Seniors Program: Patrick and Carol´s testimony.
The Experience – SEPA Spanish School Costa Rica
Today we said “hasta luego” for the last time as we started our walk to the bus stop in town from SEPA Spanish School. After attending two weeks of “Survival Spanish” classes we were sad at leaving. We’d met interesting people and our Spanish had advanced from “non-existent” to “confused”!
These two weeks were one of highlights of our round the world trip … if not the highlight.
We had intended to take Spanish classes later in our travels. But on the spur of the moment while staying in Uvita we decided to look at options for Spanish classes in Costa Rica. Doing a Google search I found the SEPA Spanish Language School and Environmental Center. I then discovered that it was in the San Isidro only a short distance away from where we were staying in Uvita.
Looking through the conditions I saw there was a notice period of three weeks … but we wanted to start the following Monday. I immediately shot an email through enquiring whether this was possible. The next day I received a reply that I needed to complete the registration form and we could start as planned.

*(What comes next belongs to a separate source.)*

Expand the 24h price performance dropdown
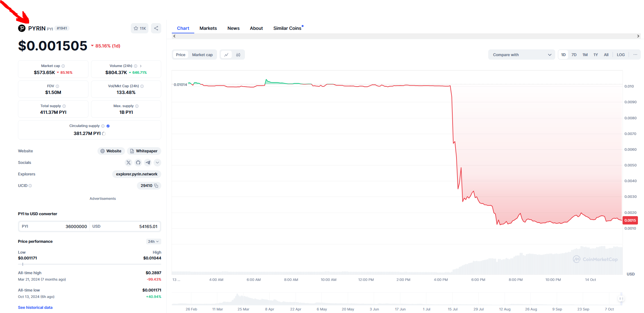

SEPA Spanish School – San Isidro
Our homestay family met us on arrival at the bus station in San Isidro on the Sunday afternoon. Feeling quite apprehensive about this looming experience we were taken to their house. Located in a peaceful barrio up out of town. Shadowed by towering, cloud capped mountains and close to the jungle. Lots of bird life and on some nights we could hear the coyotes howling.
Our “home” was very comfortable. We had an upstairs room with a bathroom and a verandah along the front where I spent many afternoon hours.
The only problem … none of the family spoke English!
Our first dinner was very subdued with very little conversation … adding to the apprehension. Our concerns were short lived. Before setting out the following day for our first day of school, our “mom” gave us a large helping of a nutritious Costan Rican breakfast – pinto and scrambled eggs. She then walked us to the bus stop, showed us how to catch the bus, where to get off and then walked us to the school. At the SEPA Spanish school gate she said goodbye and left.
Greeted by a chattering group of young people who we later learnt had been at the school for two months. From a community college in Mount Hood Oregon they were doing a part semester of learning Spanish in Costa Rica. Their Spanish experience was immersion. Staying with a local family, added to activities and social involvement with the local community.
As the name suggests, the school has a keen interest in managing and preserving the Costa Rican natural environment.
Our Spanish Lessons
We were introduced to our young teacher Paula. She was patient and understanding and assured us that this would be an interesting – but challenging – experience. It turned out to be exactly as she described … with a bit more challenging!
Due to the short notice of the SEPA Spanish School classes the first week schedule had to be shuffled around. With easily agreed alternatives negotiated.
Paula is also an art teacher and very talented artist. Her prior teaching commitments meant that she would not be available for the second week.
So for the second week Karina took up the challenge!
She did admirably well taking us step-by-step through our introduction to Survival Spanish.
Besides the 4 hour daily lessons we also had two outings. The first to a butterfly farm and the second to a farmers market.
Visit to Butterfly Farm
On our second day we visited a butterfly farm and afterwards went to a local farm. Our lack of Spanish made it impossible for us to understand all the information about these businesses. But we did witness a butterfly breaking its way out a pupa … a real live birth! And it was interesting to learn that the butterfly farm was set up to offset the very cyclical nature of coffee farming. The farmed pupae are now exported all around the world.
All through the week I felt that my Spanish was like the butterflies at the butterfly farm. Words flying around in my head and none together.
Feria del Agricultor
During the second week we attended a local farmers market. To get there we had to ask local people for directions. Then at the market ask farmers in Spanish about the fruit and vegetables. “What were they called”, “How much did they cost?”, “How do you eat them?”, “How do you cook them?”
The market has a wide range of produce as well as other natural products like coconut oils, cheeses, cakes and bread as well as handmade jewellery items. It was spotlessly clean and neatly laid out.
The visit was interesting, informative and educational. As well as being an immersion in the local society.
In Conclusion – My Thoughts About SEPA and San Isidro
- Grateful thanks to everyone we met who made our visit so motivating, stimulating and memorable.
- SEPA – Nidia, for making our short notice visit possible, Paula and Karina for being so patient and helpful.
- Our “mother” Maria Elena Jimenez who cooked and cared for us, our “father” Gerardo Mora and the children Kevin, Kembly and little Keily. For having us in your home and having to try and communicate with us.